Auch die Börsen Hamburg und Hannover haben inzwischen mit der Mittelstandsbörse Deutschland ein neues Handelssegment gegründet, um Firmen den Weg an den Kapitalmarkt zu ebnen. "Unternehmen aus der Metropolregion Hamburg haben Interesse signalisiert und wir rechnen im Mai mit einer ersten Anleihe", sagt Kay Homann von der Hamburger Börse. Weitere Firmen sollen im Sommer folgen.

Hamburg will gegenüber Stuttgart punkten, indem die Börse die Bedingungen für die Firmen noch flexibler macht. "Wir schreiben kein Mindestvolumen, keine Mindeststückelung und kein Rating vor", sagt Homann. "Nach dem Baukastenprinzip können sich Firmen ein individuelles Leistungspaket zusammenstellen." Dennoch hat nicht jedes Unternehmen die Möglichkeit, bei den Anlegern Geld einzusammeln. "Wir haben auch schon die Emission von Anleihen abgelehnt", sagt Homann.

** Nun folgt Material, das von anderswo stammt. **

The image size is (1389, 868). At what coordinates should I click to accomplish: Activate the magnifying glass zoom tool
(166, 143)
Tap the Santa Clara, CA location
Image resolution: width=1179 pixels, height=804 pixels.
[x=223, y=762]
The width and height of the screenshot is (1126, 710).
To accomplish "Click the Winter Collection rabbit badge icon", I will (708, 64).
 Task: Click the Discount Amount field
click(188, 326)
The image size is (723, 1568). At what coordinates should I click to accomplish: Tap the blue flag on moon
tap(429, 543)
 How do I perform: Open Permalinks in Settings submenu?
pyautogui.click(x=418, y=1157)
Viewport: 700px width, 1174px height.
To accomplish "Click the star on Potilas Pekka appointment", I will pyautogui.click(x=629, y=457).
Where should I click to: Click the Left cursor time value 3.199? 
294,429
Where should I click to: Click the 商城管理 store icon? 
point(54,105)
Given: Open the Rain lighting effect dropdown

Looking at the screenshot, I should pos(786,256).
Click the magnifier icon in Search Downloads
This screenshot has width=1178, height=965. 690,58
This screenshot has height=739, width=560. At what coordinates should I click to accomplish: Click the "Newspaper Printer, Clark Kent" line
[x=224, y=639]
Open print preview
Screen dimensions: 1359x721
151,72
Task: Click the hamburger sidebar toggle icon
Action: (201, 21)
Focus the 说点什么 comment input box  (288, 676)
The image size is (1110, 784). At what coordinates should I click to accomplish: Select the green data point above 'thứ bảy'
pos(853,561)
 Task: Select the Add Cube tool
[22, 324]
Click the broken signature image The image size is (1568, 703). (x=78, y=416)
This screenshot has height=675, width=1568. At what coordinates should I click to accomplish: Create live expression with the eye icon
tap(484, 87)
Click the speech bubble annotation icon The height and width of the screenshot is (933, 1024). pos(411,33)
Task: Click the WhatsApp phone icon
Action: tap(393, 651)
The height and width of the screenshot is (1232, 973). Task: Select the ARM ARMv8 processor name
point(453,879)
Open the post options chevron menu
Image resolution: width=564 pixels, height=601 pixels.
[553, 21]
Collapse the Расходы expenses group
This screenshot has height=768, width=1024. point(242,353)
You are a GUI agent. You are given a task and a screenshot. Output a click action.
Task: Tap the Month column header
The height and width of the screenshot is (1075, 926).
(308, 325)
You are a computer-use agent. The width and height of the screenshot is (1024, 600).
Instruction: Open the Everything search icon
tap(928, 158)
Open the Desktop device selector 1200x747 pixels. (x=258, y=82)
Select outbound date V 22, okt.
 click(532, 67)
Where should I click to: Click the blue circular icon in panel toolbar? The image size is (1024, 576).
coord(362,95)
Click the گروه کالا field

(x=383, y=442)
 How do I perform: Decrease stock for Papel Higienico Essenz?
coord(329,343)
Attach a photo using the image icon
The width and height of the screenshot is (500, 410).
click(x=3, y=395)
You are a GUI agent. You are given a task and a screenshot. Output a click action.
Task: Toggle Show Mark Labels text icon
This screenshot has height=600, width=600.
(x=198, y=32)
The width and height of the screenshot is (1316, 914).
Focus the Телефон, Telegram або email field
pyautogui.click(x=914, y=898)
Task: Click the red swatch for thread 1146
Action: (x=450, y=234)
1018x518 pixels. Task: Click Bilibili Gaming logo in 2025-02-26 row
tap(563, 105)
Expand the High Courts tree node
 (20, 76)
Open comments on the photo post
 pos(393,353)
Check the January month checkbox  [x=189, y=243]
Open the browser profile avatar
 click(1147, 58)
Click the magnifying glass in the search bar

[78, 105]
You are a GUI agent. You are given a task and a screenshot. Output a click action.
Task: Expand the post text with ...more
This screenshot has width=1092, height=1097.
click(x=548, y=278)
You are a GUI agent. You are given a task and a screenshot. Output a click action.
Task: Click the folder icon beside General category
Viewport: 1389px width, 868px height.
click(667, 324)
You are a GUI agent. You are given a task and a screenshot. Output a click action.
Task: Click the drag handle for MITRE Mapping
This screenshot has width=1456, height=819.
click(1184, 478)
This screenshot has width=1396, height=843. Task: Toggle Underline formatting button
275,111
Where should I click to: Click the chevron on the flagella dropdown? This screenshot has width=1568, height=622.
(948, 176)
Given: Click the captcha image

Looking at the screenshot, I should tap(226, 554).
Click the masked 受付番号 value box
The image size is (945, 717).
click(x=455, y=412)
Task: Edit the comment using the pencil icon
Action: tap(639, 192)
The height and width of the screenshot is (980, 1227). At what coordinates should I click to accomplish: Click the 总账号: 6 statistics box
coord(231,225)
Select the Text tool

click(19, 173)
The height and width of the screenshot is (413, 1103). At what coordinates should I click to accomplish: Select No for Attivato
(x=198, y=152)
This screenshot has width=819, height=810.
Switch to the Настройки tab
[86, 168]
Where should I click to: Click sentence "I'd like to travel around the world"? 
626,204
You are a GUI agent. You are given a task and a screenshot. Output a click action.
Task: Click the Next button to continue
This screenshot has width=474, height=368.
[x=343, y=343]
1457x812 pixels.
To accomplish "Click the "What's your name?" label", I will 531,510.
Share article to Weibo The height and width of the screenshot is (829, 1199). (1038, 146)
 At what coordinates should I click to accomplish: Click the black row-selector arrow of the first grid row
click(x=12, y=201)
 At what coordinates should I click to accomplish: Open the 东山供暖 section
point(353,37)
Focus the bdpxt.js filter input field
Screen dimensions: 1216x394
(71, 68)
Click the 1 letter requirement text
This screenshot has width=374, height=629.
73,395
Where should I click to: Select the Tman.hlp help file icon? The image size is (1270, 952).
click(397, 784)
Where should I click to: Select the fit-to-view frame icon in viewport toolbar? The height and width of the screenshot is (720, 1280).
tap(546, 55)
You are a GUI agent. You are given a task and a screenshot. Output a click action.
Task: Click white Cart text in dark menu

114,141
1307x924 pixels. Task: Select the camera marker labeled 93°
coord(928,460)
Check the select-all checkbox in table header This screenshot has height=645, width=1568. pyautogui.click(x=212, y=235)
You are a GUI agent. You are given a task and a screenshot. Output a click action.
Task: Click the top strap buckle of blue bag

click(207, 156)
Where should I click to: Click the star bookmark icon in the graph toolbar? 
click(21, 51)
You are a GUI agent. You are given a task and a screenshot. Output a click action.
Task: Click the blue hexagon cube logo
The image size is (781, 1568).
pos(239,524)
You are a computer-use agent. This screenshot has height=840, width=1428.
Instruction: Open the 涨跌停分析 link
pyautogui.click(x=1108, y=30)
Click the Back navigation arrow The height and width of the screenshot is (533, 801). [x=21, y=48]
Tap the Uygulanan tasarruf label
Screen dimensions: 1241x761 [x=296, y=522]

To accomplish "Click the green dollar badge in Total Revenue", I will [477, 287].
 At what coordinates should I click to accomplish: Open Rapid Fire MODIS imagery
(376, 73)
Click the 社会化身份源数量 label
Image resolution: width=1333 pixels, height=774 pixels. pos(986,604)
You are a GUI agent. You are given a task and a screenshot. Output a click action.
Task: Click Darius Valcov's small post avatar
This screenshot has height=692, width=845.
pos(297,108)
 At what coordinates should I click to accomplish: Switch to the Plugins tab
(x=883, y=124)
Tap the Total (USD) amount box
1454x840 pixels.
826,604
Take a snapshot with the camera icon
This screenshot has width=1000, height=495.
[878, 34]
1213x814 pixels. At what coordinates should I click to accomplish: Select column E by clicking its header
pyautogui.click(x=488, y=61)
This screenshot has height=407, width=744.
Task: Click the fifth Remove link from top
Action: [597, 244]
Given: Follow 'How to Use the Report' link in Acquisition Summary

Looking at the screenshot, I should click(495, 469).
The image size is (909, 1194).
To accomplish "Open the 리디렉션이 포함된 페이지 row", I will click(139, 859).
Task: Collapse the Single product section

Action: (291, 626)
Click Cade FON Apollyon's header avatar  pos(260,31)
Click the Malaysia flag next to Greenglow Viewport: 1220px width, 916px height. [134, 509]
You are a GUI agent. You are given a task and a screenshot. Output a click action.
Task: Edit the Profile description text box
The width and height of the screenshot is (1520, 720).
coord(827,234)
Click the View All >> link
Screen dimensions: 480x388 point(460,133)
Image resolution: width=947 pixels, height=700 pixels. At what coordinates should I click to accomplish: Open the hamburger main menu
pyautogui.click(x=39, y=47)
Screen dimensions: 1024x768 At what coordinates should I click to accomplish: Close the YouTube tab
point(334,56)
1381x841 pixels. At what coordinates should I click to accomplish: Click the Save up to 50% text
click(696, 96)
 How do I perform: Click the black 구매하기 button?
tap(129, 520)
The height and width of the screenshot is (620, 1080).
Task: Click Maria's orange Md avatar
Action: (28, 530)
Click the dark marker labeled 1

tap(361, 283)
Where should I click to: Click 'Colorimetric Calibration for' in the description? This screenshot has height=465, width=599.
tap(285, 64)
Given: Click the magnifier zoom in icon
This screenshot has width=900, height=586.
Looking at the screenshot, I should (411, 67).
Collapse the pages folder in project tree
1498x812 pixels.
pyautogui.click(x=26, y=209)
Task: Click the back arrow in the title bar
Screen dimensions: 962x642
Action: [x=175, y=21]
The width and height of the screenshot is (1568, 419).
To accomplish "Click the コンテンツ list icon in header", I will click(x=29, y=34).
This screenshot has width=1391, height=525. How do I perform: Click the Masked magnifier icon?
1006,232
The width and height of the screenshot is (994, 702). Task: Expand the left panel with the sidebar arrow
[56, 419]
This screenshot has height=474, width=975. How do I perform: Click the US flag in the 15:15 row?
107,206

Ein hoher Zins steht auch immer für ein höheres Risiko. Die Firmen müssen über Jahre erfolgreich wirtschaften, um Zinsen und Tilgung bedienen zu können. Denn die Anleihen laufen meist über fünf Jahre. Experten raten bei entsprechender Risikobereitschaft, solche Anleihen dem Depot nur beizumischen, um die Rendite mit festverzinslichen Wertpapieren etwas aufzupeppen. Dem kommt entgegen, dass die Anleihen schon ab einer Stückelung von 1000 Euro erworben werden können, während bei großen Unternehmensanleihen die Mindestsumme oft bei 50 000 Euro liegt. Mehr als zehn Prozent sollte der Anteil am Depot nicht betragen, denn ein Ausfall reißt ein tiefes Loch. Bei einer Rendite von 5,5 Prozent dauert es mindestens zwei Jahre, bis der Ausfall einer von insgesamt zehn Anleihen zu je 1000 Euro durch die Zinseinnahmen der restlichen Papiere wieder ausgeglichen ist.

Die meisten Mittelständler lassen sich von Creditreform oder Euler Hermes beraten. Denn die großen Agenturen wie Standard & Poor's sind zu teuer. Die Ratings geben den Anlegern eine Orientierung, wie es um die Bonität der Firmen bestellt ist. So weist die KTG Agrar AG ein BBB auf, was für eine befriedigende Bonität spricht. Die Rendite der Anleihe liegt bei 5,32 Prozent. Spekulativer wird es ab BB+. Die Behrens AG hat ein Rating von BB- und bietet deshalb auch 7,98 Prozent. Je höher der Zins, desto höher das Risiko. "Wir bieten zu allen Anleihen viele Zusatzinformationen, können aber dem Anleger die Entscheidung für oder gegen ein Papier nicht abnehmen", sagt Hermes.

Komfortable Fondslösungen gibt es für solche Anleihen kaum, denn das Segment ist für die großen Investmentfonds zu klein. Eine Ausnahme ist der Johannes Führ Mittelstands-Rentenfonds AMI. Er setzt auf Unternehmensanleihen und kann bis zu 20 Prozent des Fondsvermögens in kleinere Anleihen investieren. Eine Rendite von sieben Prozent können Anleger zwar nicht erwarten, dafür schlafen sie auch ruhiger.